Substitute "Window" for every "Viewport" in the lines from the one containing "Click the red 关注线 value label" up to and including the one containing "click(558, 17)". Return only those lines, with nothing else changed.
##### Entries provided #####
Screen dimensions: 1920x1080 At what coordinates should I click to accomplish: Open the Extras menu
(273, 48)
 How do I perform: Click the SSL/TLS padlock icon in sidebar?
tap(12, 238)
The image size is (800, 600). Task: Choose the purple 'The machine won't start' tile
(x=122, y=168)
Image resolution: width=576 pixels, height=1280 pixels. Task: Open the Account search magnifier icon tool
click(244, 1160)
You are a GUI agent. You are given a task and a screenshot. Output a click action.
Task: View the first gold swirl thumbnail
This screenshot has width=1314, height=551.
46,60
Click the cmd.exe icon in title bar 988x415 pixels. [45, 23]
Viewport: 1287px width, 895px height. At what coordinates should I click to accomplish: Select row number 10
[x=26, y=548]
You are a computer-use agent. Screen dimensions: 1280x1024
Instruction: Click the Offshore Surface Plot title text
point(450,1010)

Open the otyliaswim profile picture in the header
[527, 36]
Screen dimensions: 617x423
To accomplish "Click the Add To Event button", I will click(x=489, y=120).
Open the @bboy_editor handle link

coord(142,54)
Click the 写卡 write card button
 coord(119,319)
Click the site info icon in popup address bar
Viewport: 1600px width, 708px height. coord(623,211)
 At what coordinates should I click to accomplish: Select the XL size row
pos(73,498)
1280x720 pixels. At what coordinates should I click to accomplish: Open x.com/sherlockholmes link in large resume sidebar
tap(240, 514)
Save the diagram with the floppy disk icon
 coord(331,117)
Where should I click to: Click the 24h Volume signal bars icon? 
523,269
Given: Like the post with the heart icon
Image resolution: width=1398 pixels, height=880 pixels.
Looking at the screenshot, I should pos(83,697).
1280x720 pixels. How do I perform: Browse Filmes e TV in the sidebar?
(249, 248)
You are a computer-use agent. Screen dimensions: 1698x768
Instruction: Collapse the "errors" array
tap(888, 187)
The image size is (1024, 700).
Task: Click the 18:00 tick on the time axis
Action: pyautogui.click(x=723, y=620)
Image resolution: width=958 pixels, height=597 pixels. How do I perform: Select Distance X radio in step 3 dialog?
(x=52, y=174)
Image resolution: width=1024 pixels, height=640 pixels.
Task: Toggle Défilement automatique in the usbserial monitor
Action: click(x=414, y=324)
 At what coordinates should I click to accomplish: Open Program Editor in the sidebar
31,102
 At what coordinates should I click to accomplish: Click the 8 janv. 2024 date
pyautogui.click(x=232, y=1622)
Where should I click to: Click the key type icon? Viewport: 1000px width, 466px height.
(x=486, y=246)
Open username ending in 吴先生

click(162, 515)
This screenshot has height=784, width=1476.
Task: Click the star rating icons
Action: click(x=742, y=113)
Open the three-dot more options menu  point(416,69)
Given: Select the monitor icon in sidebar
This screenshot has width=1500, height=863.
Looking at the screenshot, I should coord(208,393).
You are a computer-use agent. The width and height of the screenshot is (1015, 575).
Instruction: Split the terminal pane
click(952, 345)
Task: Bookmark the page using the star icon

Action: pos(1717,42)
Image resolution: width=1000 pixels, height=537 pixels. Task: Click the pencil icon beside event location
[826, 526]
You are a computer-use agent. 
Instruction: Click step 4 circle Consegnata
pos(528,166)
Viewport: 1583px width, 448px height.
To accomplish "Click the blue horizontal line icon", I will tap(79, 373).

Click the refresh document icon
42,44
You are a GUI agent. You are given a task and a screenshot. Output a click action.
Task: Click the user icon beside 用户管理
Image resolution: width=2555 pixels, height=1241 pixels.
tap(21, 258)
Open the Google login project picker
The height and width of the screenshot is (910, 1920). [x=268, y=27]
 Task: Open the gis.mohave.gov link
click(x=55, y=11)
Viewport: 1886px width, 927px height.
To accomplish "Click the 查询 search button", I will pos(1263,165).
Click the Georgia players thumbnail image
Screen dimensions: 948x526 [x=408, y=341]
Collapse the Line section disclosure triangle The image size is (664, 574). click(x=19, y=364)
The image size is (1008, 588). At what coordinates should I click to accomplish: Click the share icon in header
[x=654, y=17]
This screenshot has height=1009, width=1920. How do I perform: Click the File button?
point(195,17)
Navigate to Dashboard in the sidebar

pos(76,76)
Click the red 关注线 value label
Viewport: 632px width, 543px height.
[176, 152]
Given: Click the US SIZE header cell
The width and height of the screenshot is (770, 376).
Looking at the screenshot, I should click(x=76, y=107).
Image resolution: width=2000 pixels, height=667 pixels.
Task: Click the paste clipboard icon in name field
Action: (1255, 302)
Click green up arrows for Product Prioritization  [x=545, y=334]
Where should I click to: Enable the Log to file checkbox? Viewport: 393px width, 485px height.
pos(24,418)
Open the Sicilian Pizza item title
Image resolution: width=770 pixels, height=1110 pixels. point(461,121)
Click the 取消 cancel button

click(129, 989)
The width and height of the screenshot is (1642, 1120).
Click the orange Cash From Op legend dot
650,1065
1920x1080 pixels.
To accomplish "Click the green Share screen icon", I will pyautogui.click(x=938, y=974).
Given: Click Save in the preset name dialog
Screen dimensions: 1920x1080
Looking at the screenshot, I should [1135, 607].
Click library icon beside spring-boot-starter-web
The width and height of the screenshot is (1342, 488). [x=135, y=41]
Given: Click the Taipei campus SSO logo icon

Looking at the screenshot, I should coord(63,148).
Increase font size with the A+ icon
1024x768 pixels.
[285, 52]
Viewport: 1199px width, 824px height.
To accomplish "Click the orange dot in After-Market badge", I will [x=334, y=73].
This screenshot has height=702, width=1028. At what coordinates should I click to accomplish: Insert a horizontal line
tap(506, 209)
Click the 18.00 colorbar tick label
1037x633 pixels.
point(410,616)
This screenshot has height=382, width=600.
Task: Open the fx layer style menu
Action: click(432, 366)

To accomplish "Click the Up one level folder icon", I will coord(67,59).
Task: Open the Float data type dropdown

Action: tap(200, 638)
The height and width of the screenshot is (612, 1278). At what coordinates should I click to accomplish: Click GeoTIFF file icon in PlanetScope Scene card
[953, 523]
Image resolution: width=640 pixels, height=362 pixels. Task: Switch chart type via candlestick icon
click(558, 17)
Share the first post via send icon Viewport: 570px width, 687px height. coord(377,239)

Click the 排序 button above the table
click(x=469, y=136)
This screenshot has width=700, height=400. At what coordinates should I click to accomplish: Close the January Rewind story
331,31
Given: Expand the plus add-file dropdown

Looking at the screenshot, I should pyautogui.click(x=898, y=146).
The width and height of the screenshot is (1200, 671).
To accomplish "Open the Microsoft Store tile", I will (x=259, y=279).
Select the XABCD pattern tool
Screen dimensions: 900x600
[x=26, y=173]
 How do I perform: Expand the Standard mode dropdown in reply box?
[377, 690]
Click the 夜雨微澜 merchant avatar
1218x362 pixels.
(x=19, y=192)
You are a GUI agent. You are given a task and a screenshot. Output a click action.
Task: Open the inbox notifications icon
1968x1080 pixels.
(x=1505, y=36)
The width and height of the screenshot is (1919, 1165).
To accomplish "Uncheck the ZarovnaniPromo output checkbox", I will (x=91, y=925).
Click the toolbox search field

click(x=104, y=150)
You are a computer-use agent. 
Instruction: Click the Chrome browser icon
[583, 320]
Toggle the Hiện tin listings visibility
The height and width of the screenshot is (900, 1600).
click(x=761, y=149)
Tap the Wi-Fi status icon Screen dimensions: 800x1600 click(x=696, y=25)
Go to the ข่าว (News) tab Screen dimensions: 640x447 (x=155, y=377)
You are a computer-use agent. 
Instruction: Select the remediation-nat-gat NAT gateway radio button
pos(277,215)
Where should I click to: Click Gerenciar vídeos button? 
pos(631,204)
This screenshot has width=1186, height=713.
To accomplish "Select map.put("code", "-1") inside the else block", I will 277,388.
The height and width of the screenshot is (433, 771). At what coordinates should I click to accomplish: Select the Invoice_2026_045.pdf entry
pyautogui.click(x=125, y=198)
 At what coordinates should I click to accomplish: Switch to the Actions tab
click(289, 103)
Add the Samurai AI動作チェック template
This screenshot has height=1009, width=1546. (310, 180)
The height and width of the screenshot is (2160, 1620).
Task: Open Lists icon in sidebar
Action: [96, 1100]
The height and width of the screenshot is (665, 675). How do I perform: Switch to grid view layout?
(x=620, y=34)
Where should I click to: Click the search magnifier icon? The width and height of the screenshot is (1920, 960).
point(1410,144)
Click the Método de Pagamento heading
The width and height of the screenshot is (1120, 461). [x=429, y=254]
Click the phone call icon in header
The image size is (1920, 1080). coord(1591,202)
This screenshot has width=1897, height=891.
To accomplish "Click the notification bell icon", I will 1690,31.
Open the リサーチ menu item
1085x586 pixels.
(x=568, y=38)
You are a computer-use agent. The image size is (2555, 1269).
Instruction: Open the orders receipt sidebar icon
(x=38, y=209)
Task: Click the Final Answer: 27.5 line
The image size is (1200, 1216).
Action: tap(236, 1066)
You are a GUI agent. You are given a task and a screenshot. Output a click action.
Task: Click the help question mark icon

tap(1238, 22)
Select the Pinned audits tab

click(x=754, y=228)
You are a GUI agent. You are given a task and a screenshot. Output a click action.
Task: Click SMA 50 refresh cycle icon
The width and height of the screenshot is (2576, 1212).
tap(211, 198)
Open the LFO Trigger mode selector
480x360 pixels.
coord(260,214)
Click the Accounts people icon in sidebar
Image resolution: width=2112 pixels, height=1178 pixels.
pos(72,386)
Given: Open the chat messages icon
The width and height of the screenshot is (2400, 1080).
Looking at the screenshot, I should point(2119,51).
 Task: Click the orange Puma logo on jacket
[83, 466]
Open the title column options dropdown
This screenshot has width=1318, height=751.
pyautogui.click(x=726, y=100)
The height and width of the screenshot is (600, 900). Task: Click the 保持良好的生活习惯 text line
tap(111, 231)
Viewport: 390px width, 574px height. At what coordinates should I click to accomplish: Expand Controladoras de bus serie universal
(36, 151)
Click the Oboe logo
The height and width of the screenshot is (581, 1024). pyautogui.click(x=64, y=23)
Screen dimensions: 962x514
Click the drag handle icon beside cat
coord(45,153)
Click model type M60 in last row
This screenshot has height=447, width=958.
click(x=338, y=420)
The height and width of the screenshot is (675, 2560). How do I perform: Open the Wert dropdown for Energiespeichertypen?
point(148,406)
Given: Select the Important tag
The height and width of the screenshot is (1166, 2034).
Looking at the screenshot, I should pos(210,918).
#####
**Correct output:**
Click the red 关注线 value label
Window: 632px width, 543px height.
[176, 152]
Given: Click the US SIZE header cell
The width and height of the screenshot is (770, 376).
Looking at the screenshot, I should click(x=76, y=107).
Image resolution: width=2000 pixels, height=667 pixels.
Task: Click the paste clipboard icon in name field
Action: (1255, 302)
Click green up arrows for Product Prioritization  [x=545, y=334]
Where should I click to: Enable the Log to file checkbox? Window: 393px width, 485px height.
pos(24,418)
Open the Sicilian Pizza item title
Image resolution: width=770 pixels, height=1110 pixels. point(461,121)
Click the 取消 cancel button

click(129, 989)
The width and height of the screenshot is (1642, 1120).
Click the orange Cash From Op legend dot
650,1065
1920x1080 pixels.
To accomplish "Click the green Share screen icon", I will pyautogui.click(x=938, y=974).
Given: Click Save in the preset name dialog
Screen dimensions: 1920x1080
Looking at the screenshot, I should [1135, 607].
Click library icon beside spring-boot-starter-web
The width and height of the screenshot is (1342, 488). [x=135, y=41]
Given: Click the Taipei campus SSO logo icon

Looking at the screenshot, I should coord(63,148).
Increase font size with the A+ icon
1024x768 pixels.
[285, 52]
Window: 1199px width, 824px height.
To accomplish "Click the orange dot in After-Market badge", I will [x=334, y=73].
This screenshot has height=702, width=1028. At what coordinates should I click to accomplish: Insert a horizontal line
tap(506, 209)
Click the 18.00 colorbar tick label
1037x633 pixels.
point(410,616)
This screenshot has height=382, width=600.
Task: Open the fx layer style menu
Action: click(432, 366)

To accomplish "Click the Up one level folder icon", I will coord(67,59).
Task: Open the Float data type dropdown

Action: tap(200, 638)
The height and width of the screenshot is (612, 1278). At what coordinates should I click to accomplish: Click GeoTIFF file icon in PlanetScope Scene card
[953, 523]
Image resolution: width=640 pixels, height=362 pixels. Task: Switch chart type via candlestick icon
click(558, 17)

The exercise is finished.